Copy all of the entries below line for line, changing no characters.

--- Provided entries ---

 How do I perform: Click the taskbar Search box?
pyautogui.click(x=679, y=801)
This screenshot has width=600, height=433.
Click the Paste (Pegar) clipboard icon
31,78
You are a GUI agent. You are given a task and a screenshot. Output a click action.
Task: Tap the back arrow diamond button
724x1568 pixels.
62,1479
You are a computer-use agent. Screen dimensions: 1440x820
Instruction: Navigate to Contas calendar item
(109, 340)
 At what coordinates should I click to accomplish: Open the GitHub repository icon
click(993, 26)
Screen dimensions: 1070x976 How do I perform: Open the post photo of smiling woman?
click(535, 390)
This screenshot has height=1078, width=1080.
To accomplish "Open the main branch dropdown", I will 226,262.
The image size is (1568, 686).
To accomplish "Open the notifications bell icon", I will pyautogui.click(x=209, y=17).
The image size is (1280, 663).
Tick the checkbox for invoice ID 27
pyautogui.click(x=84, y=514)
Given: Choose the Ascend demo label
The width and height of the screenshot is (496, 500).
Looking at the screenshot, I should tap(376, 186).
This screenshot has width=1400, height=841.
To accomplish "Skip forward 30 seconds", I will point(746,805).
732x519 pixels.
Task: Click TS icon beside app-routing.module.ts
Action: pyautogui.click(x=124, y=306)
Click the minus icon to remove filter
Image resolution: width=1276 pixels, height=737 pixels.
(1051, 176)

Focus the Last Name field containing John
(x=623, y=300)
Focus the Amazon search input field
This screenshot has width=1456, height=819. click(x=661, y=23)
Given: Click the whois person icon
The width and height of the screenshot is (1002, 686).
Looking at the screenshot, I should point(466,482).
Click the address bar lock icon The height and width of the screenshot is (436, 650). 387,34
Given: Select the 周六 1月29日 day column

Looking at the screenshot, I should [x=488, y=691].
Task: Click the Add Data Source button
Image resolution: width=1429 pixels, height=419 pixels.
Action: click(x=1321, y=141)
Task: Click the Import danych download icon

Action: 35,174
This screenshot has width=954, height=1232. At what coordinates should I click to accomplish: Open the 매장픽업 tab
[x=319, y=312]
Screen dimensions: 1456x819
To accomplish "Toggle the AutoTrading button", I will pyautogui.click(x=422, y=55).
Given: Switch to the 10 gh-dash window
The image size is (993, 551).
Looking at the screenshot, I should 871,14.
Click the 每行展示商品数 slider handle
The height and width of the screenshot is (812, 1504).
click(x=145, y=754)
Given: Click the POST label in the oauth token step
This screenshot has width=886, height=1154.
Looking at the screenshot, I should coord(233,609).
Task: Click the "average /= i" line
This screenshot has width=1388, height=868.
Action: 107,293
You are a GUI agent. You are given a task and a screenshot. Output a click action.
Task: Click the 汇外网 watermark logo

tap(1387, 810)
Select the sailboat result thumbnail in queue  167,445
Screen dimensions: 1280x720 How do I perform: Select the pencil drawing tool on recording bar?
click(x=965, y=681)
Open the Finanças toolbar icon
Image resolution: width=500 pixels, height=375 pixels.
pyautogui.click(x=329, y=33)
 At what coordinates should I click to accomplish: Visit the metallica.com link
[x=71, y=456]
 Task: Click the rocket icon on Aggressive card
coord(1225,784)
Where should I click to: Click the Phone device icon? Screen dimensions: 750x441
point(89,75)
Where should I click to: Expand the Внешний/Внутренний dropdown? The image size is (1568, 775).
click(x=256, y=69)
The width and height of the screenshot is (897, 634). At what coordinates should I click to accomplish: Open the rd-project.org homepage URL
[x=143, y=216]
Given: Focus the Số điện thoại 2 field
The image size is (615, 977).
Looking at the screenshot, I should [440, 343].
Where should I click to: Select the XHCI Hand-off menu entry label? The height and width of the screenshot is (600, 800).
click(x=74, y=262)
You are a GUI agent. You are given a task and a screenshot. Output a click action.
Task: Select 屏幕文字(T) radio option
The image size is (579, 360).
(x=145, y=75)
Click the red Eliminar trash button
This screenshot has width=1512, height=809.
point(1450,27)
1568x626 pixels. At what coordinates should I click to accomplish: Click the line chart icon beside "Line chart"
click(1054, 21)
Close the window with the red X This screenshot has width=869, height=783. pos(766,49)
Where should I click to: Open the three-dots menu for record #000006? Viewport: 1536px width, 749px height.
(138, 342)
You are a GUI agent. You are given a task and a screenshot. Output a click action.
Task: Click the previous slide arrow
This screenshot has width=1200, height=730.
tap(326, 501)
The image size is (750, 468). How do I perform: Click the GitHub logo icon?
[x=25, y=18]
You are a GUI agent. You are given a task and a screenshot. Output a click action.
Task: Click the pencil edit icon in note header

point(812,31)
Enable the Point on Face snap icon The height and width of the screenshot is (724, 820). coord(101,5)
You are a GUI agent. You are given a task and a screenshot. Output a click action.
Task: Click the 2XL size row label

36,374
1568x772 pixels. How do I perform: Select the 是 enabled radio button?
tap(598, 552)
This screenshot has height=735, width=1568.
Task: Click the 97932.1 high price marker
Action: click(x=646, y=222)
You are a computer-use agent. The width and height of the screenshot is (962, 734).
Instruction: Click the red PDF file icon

---

▸ Response to the task:
 How do I perform: Click the taskbar Search box?
pyautogui.click(x=679, y=801)
This screenshot has width=600, height=433.
Click the Paste (Pegar) clipboard icon
31,78
You are a GUI agent. You are given a task and a screenshot. Output a click action.
Task: Tap the back arrow diamond button
724x1568 pixels.
62,1479
You are a computer-use agent. Screen dimensions: 1440x820
Instruction: Navigate to Contas calendar item
(109, 340)
 At what coordinates should I click to accomplish: Open the GitHub repository icon
click(993, 26)
Screen dimensions: 1070x976 How do I perform: Open the post photo of smiling woman?
click(535, 390)
This screenshot has height=1078, width=1080.
To accomplish "Open the main branch dropdown", I will 226,262.
The image size is (1568, 686).
To accomplish "Open the notifications bell icon", I will pyautogui.click(x=209, y=17).
The image size is (1280, 663).
Tick the checkbox for invoice ID 27
pyautogui.click(x=84, y=514)
Given: Choose the Ascend demo label
The width and height of the screenshot is (496, 500).
Looking at the screenshot, I should tap(376, 186).
This screenshot has width=1400, height=841.
To accomplish "Skip forward 30 seconds", I will point(746,805).
732x519 pixels.
Task: Click TS icon beside app-routing.module.ts
Action: pyautogui.click(x=124, y=306)
Click the minus icon to remove filter
Image resolution: width=1276 pixels, height=737 pixels.
(1051, 176)

Focus the Last Name field containing John
(x=623, y=300)
Focus the Amazon search input field
This screenshot has width=1456, height=819. click(x=661, y=23)
Given: Click the whois person icon
The width and height of the screenshot is (1002, 686).
Looking at the screenshot, I should point(466,482).
Click the address bar lock icon The height and width of the screenshot is (436, 650). 387,34
Given: Select the 周六 1月29日 day column

Looking at the screenshot, I should [x=488, y=691].
Task: Click the Add Data Source button
Image resolution: width=1429 pixels, height=419 pixels.
Action: click(x=1321, y=141)
Task: Click the Import danych download icon

Action: 35,174
This screenshot has width=954, height=1232. At what coordinates should I click to accomplish: Open the 매장픽업 tab
[x=319, y=312]
Screen dimensions: 1456x819
To accomplish "Toggle the AutoTrading button", I will pyautogui.click(x=422, y=55).
Given: Switch to the 10 gh-dash window
The image size is (993, 551).
Looking at the screenshot, I should 871,14.
Click the 每行展示商品数 slider handle
The height and width of the screenshot is (812, 1504).
click(x=145, y=754)
Given: Click the POST label in the oauth token step
This screenshot has width=886, height=1154.
Looking at the screenshot, I should coord(233,609).
Task: Click the "average /= i" line
This screenshot has width=1388, height=868.
Action: 107,293
You are a GUI agent. You are given a task and a screenshot. Output a click action.
Task: Click the 汇外网 watermark logo

tap(1387, 810)
Select the sailboat result thumbnail in queue  167,445
Screen dimensions: 1280x720 How do I perform: Select the pencil drawing tool on recording bar?
click(x=965, y=681)
Open the Finanças toolbar icon
Image resolution: width=500 pixels, height=375 pixels.
pyautogui.click(x=329, y=33)
 At what coordinates should I click to accomplish: Visit the metallica.com link
[x=71, y=456]
 Task: Click the rocket icon on Aggressive card
coord(1225,784)
Where should I click to: Click the Phone device icon? Screen dimensions: 750x441
point(89,75)
Where should I click to: Expand the Внешний/Внутренний dropdown? The image size is (1568, 775).
click(x=256, y=69)
The width and height of the screenshot is (897, 634). At what coordinates should I click to accomplish: Open the rd-project.org homepage URL
[x=143, y=216]
Given: Focus the Số điện thoại 2 field
The image size is (615, 977).
Looking at the screenshot, I should [440, 343].
Where should I click to: Select the XHCI Hand-off menu entry label? The height and width of the screenshot is (600, 800).
click(x=74, y=262)
You are a GUI agent. You are given a task and a screenshot. Output a click action.
Task: Select 屏幕文字(T) radio option
The image size is (579, 360).
(x=145, y=75)
Click the red Eliminar trash button
This screenshot has width=1512, height=809.
point(1450,27)
1568x626 pixels. At what coordinates should I click to accomplish: Click the line chart icon beside "Line chart"
click(1054, 21)
Close the window with the red X This screenshot has width=869, height=783. pos(766,49)
Where should I click to: Open the three-dots menu for record #000006? Viewport: 1536px width, 749px height.
(138, 342)
You are a GUI agent. You are given a task and a screenshot. Output a click action.
Task: Click the previous slide arrow
This screenshot has width=1200, height=730.
tap(326, 501)
The image size is (750, 468). How do I perform: Click the GitHub logo icon?
[x=25, y=18]
You are a GUI agent. You are given a task and a screenshot. Output a click action.
Task: Click the pencil edit icon in note header

point(812,31)
Enable the Point on Face snap icon The height and width of the screenshot is (724, 820). coord(101,5)
You are a GUI agent. You are given a task and a screenshot. Output a click action.
Task: Click the 2XL size row label

36,374
1568x772 pixels. How do I perform: Select the 是 enabled radio button?
tap(598, 552)
This screenshot has height=735, width=1568.
Task: Click the 97932.1 high price marker
Action: click(x=646, y=222)
You are a computer-use agent. The width and height of the screenshot is (962, 734).
Instruction: Click the red PDF file icon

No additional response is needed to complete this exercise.